Monday, January 16, 2012

Book Review: "Books as History"

David Pearson's Books as History (first published 2008; revised edition published by the British Library and Oak Knoll Press, 2011) ought to be read by, well, everyone, frankly, but at the very least anyone with even the slightest interest in books. Most especially, perhaps, it should be required reading for those who pen breathless screeds about "the death of the book," or who simply don't understand the fact that books can be important historical artifacts, imparting lessons far more important than the text contained within them. "Books may cease to be read," Pearson writes, "but let us recognise that we may have other reasons to value them" (p. 5).

Pearson, director of the City of London's Library, Archives, and Guildhall Art Gallery, is one of the best-qualified people in the world to write a book about the importance of books as history. An expert on both bookbindings and provenance research (among other aspects of book history), he puts that knowledge to good use here, pointing out in several chapters the various ways in which a book can become, as he puts it, "a preservable object with an individual history" (p. 22), a "unique artefact in the fabric of cultural heritage, with a wealth of meaning worth preserving and interpreting" (p. 25).

Through different typographic choices, design styles, illustration techniques, &c., Pearson first examines how a single text can be changed and altered, and he shows how, do to the production processes during the hand-press period, no two books even from the same edition are likely to be identical, strictly speaking.
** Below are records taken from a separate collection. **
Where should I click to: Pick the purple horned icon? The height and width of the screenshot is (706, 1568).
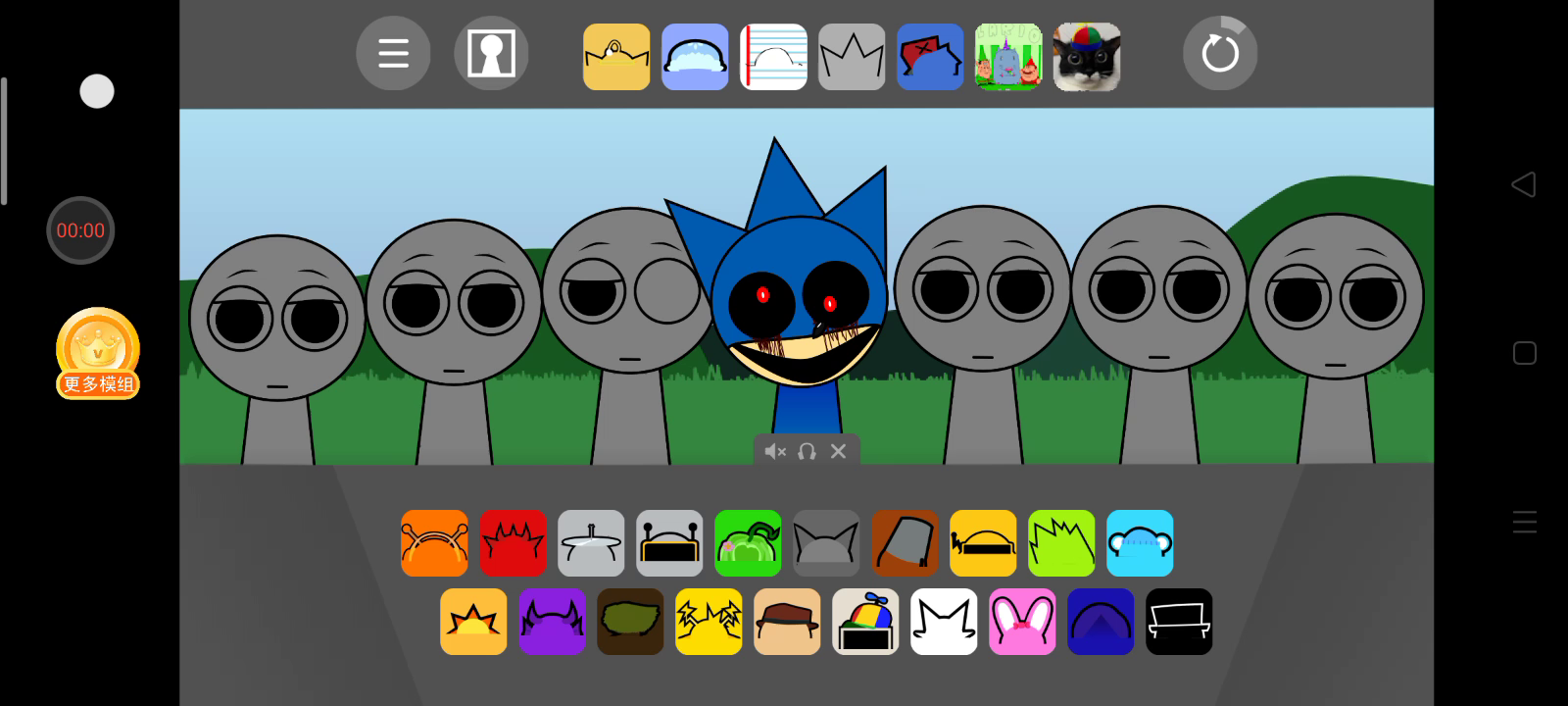coord(552,622)
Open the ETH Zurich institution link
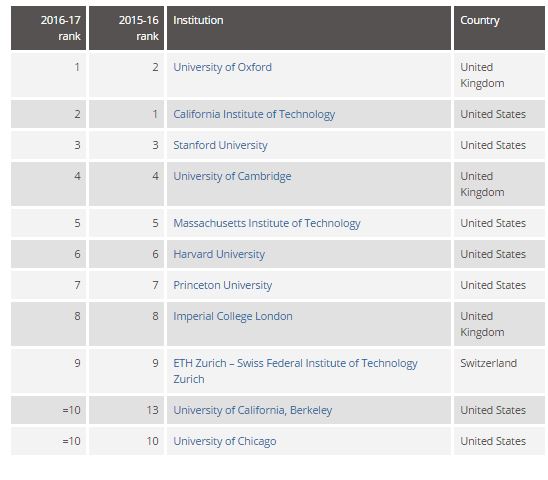The height and width of the screenshot is (480, 548). [295, 371]
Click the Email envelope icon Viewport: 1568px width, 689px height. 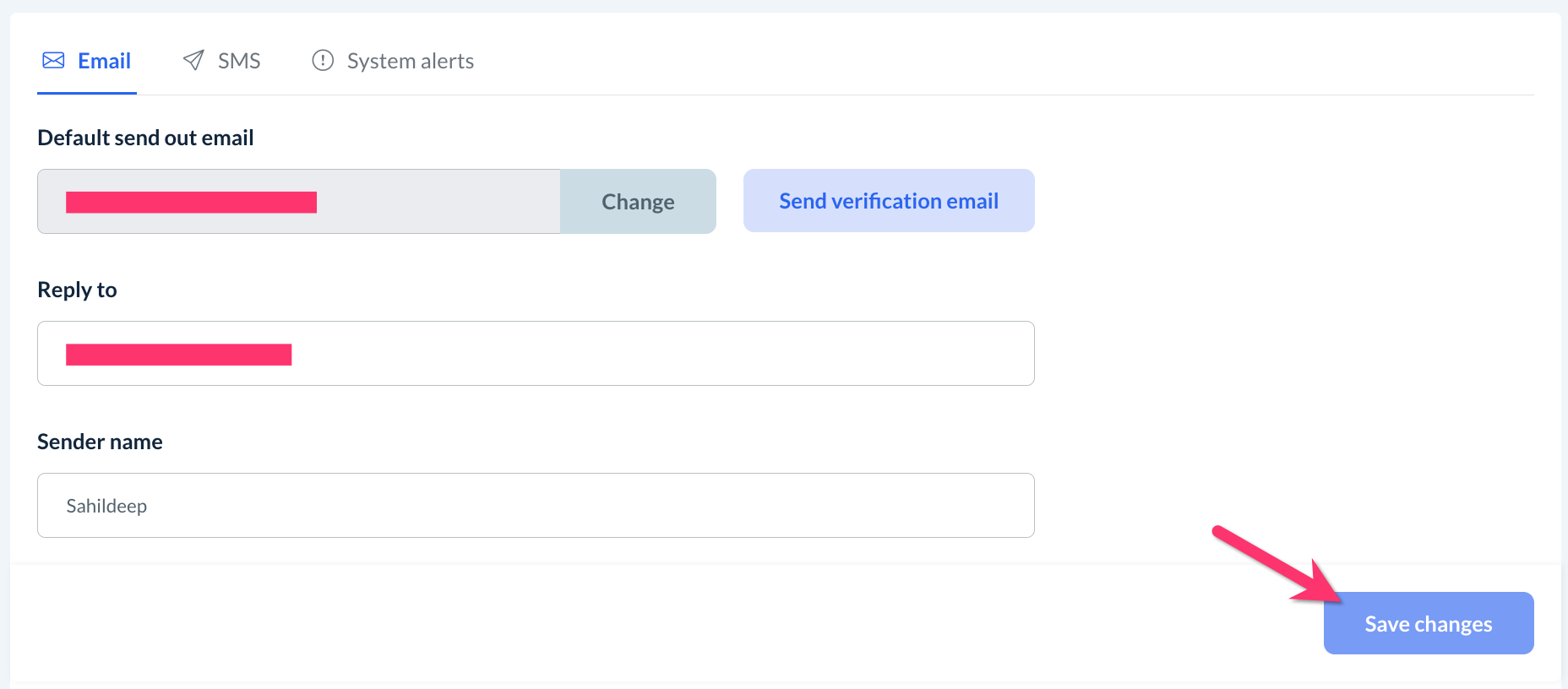click(x=53, y=61)
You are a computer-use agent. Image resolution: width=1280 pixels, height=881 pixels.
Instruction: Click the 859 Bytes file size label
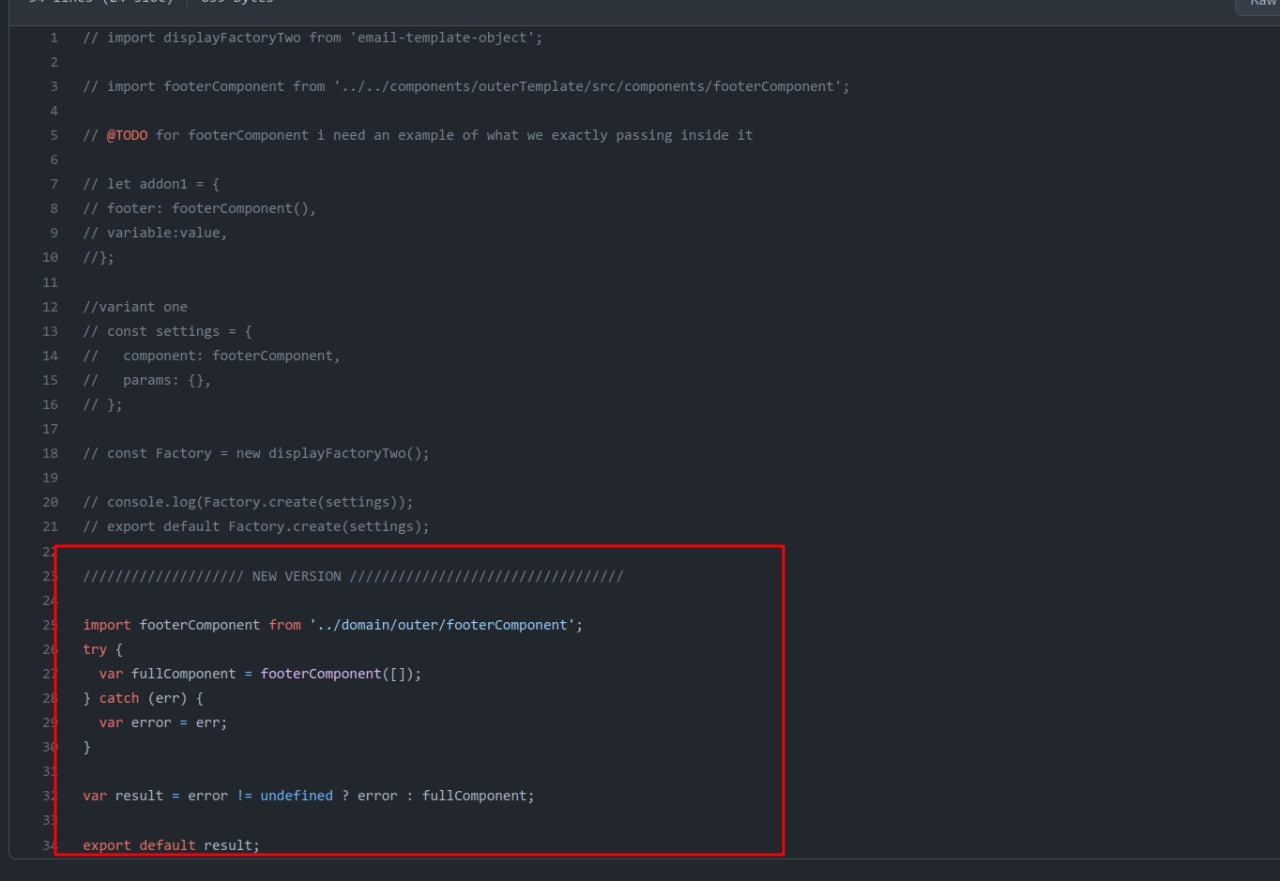coord(238,2)
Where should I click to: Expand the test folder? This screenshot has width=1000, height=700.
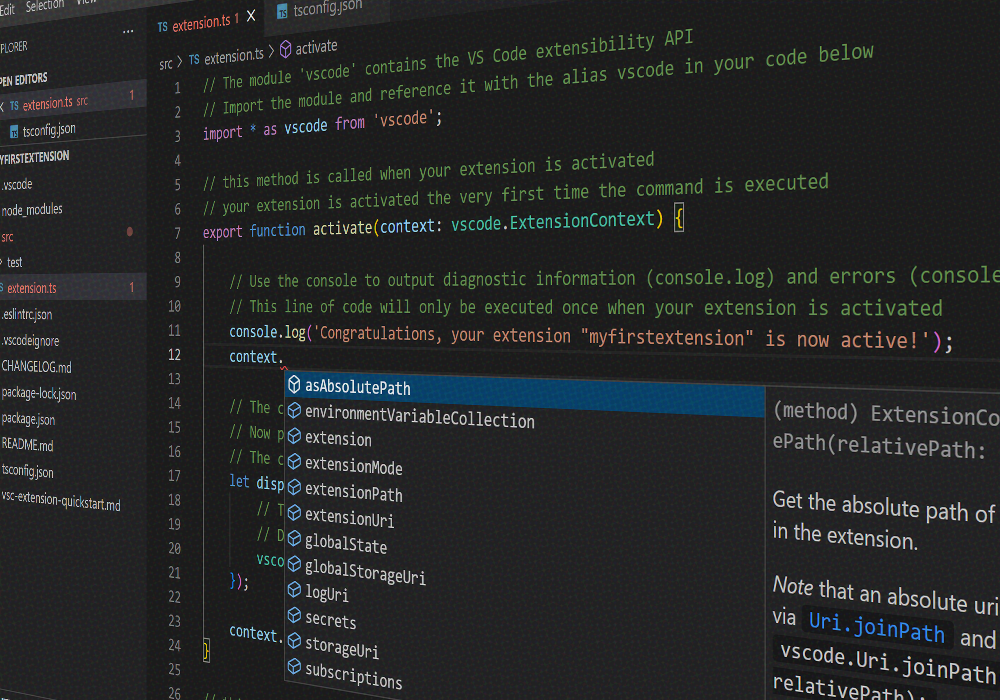tap(15, 262)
And then he digs deeper, noting that even in cases where the text and design may be identical, all of the individual copies of a particular edition become unique objects in their own right. He uses the example of 1,000 unbound copies of an 18th-century book, all of which go to different owners, each to be bound to the purchaser's own preferences, and later to be marked up, used, and passed on to subsequent owners. Each of those copies is a unique historical object, different, however slightly, from all of its edition-mates. A case study at the end of the book examines in detail five copies of a single book, to prove the point.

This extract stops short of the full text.